不正の影響、日本で根強く
ゴルフ首位陥落の理由の一つは、2015年に発覚したVWの排ガス不正問題だ。グローバルで見れば、VWがこのスキャンダルで受けた販売面での影響はほとんどない。VWグループ全体の2016年の世界販売台数は1030万台で過去最高を更新。トヨタ自動車を逆転し、トップに躍り出た。
しかし、日本国内に限定すれば不正の影響がもろに出た格好だ。2016年のVWの国内登録台数は前年比13.8%減の4万7234台。主力車種ゴルフも10%以上台数を落とした。不正の温床となったディーゼル車を販売していないにもかかわらず、不正の影響が最も出た市場の一つとなった。

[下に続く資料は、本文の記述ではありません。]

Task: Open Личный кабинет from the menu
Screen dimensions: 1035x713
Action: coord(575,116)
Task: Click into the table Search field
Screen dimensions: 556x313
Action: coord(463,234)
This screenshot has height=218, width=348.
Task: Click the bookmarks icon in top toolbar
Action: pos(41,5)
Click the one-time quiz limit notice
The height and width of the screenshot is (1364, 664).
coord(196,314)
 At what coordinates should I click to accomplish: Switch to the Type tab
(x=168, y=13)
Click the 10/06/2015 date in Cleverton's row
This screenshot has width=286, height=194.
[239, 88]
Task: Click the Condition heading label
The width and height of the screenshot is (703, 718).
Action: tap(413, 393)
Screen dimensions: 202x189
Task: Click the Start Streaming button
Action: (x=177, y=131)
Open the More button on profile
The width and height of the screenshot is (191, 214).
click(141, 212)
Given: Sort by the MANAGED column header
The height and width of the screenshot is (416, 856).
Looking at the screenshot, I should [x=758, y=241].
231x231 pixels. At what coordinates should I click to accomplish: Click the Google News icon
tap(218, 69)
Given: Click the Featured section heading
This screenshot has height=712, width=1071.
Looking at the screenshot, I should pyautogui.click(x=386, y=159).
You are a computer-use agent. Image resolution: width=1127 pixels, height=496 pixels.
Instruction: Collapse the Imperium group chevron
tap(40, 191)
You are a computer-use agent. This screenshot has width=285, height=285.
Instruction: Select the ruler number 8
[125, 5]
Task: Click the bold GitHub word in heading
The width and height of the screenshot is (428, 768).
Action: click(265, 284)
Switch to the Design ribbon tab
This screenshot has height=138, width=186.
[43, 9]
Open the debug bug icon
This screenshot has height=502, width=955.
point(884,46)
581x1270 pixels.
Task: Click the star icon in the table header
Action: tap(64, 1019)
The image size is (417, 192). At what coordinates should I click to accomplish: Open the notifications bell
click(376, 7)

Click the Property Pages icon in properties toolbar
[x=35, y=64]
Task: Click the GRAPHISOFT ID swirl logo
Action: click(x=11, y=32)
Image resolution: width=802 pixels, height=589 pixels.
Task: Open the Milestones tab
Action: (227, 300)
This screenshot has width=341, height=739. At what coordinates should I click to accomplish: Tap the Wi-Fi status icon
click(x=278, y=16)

なぜか。VW日本法人のティル・シェア社長は「日本国内でのVW車の保有台数は65万~66万台。リピーターが多い市場で、(不正によって)シンパシー(共感)の裏返しが顕在化した。ショールームの来場者がかなり減った」と言う。信頼性を重視する日本の消費者の特徴が出たという見方だ。
VW日本法人は、昨年5月に「信頼回復キャンペーン」として実質的な値引きなどを実施したが、顧客を戻し切ることはできなかった。
新型車効果も薄れた。現行のゴルフが日本で発売されたのは2013年。欧州では2016年秋に新型ゴルフが発売されており、消費者の一部が買い控えに走ったとみられる。富士重工業の「インプレッサ」やマツダ「アクセラ」など、国内メーカーで強力な競合モデルが相次いだことも低迷の一因だろう。
一方のミニは、BMW傘下の新ブランドとして再出発した2001年以降、「とがった」クルマから「普段使い」できるクルマへと進化してきた。代名詞とも言える3ドアの「ミニ・クーパー」の印象が強いが、5ドアやSUV(多目的スポーツ車)などの派生車種を次々に投入。2000年代半ばからの約10年で、ミニの世界販売台数は倍増した。